Shares of innovative and fast-growing companies have plummeted since the beginning of November.
While I don’t think you know why, the most common reasons are for investors to abandon expansion stocks in favor of cyclical ones in anticipation of fed interest rate hikes. Mix the worry of a military confrontation with Russia and you will have the obligatory situations for a panic of sale.
As one who has noticed that market situations are worsening, in particular, the dot-com crash and the monetary crisis of 2008, I think those fears are exaggerated. In fact, the shares of the corporations that have fallen are successful, fast-growing corporations that are not in imminent danger of bankruptcy.
Instead of an explanation of why to liquidate your holdings, I see the recent correction as a buying opportunity.
A typical example is Tesla, whose inventories have lost 26% of their price since early November, when CEO Elon Musk began promoting its inventories to pay taxes on Tesla’s inventory characteristics that he chose to exercise rather than let them expire in August 2022. (As CNBC reported that it sold about 10% of its Tesla inventory to pay more than $11 billion in taxes on an inventory option refund of more than $23 billion. )
With the company poised to report record profits and analysts expect a 60% shipment expansion, Tesla’s stock is expected to recoup the lost floor and move forward as Musk meets the five financial statements needed to gain even more Tesla inventory options.
(I have no monetary interest in the securities mentioned).
Tesla is expected to post record profit and make investors expect immediate volume expansion when it releases its 2021 effects after the market closes today. As reported through the Wall Street Journal, analysts surveyed through Factset expect Tesla to reveal that in 2021, the company generated about $53 billion in cash and $5300 million in net profit, up 68% and 635%, respectively, than last year.
After delivering more than 936,000 cars in 2021, analysts expect Tesla to deliver around 1. 5 million cars to consumers in 2022, up 60% and above its average annual expansion rate of 50% in deliveries in the coming years. . , according to the Journal.
Musk, who was not involved in Tesla’s third-quarter earnings call, will likely spark investor enthusiasm when he discusses the company’s product roadmap in today’s earnings call that, as the Journal noted, may include:
Musk, who receives no base salary or money bonuses from Tesla, gets inventory features if Tesla achieves express monetary goals. As CNN reported, this is due to the terms of a 2018 payment program that gives you “101 million adjusted inventories in 12 equivalent tranches. “, as the company reaches benchmarks. “
Having met the market price criteria and seven of the monetary targets, it has already gained 59 million functions from this package. Analysts expect it to get the remaining 42 million features when Tesla hits the other five remaining monetary targets this year.

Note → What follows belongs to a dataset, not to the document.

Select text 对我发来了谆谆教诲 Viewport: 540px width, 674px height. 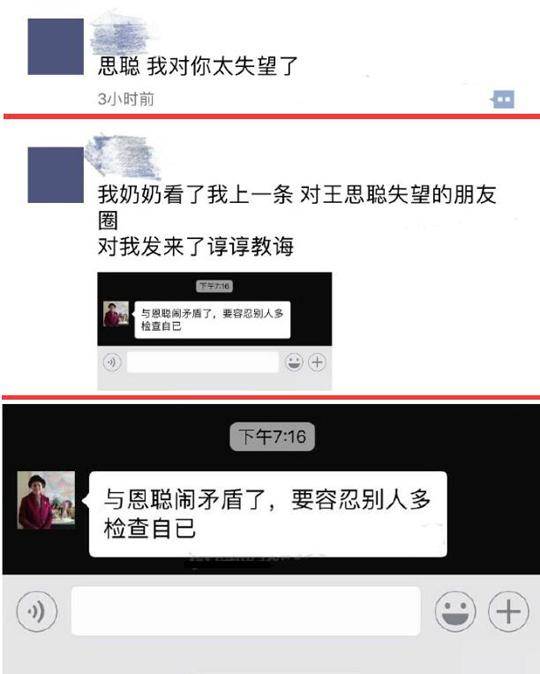[196, 246]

Once Tesla releases its 2022 results, analysts expect it to get 4 tranches of options in 2022 and one in early 2023. Dan Ives, a generation analyst at Wedbush, estimates that the five tranches would be worth $36. 3 billion if Tesla’s stock were trading at a January price. . 24 value of $930. a share.
Expect it to start promoting Tesla’s stock to pay the tax bill in 2027, when those features are about to expire unless you renew them.
Until then, Tesla’s inventory is very likely to take advantage of upsizing distribution, with inevitable ups and downs, as long as Tesla continues to outpace those competitive expansion targets.